(Pixel coordinate grounding data)
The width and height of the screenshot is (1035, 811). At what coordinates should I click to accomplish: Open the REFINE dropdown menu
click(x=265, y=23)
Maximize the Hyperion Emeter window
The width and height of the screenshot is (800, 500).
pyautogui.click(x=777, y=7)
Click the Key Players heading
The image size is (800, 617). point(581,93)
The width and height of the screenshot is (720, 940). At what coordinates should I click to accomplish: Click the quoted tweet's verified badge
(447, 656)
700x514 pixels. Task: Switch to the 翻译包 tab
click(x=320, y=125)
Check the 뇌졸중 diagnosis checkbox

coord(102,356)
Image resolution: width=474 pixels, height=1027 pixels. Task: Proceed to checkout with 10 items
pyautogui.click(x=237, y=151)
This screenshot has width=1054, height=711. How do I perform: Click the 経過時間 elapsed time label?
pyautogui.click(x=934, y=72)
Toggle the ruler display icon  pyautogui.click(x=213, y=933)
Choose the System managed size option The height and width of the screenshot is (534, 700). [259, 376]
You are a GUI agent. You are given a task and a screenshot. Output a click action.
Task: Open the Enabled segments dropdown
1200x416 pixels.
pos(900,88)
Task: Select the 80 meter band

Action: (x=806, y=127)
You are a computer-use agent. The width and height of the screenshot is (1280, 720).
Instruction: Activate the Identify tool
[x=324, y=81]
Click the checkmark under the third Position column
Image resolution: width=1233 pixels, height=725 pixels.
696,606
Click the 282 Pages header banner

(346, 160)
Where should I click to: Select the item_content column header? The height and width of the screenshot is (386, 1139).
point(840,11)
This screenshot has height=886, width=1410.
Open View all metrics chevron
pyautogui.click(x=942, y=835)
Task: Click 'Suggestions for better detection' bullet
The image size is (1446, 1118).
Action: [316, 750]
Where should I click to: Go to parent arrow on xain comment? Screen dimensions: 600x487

* _DIRECTIONS_: If a line in the entries includes the word "agent", copy that line out.

* _SOLUTION_:
You are a GUI agent. You are given a task and a screenshot. Output a click action.
You are a computer-use agent. The width and height of the screenshot is (1280, 720).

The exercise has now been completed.